> _What you are asked to do_: Scan the entries below for the word "width" and copy every line in which it occurs.

> _Data for this task_:
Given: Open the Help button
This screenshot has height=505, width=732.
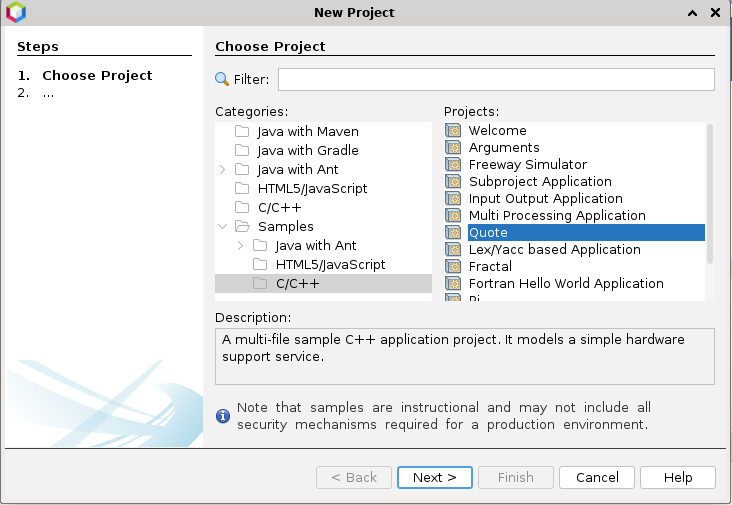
* * *
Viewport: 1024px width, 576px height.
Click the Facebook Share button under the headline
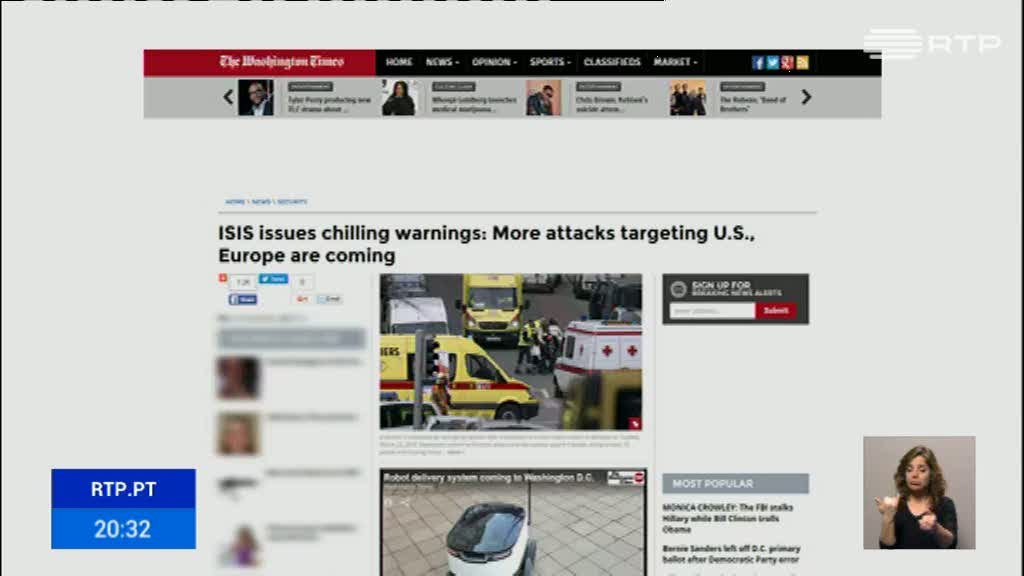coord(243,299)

> _Reply to the task_:
This screenshot has height=505, width=732.
Viewport: 1024px width, 576px height.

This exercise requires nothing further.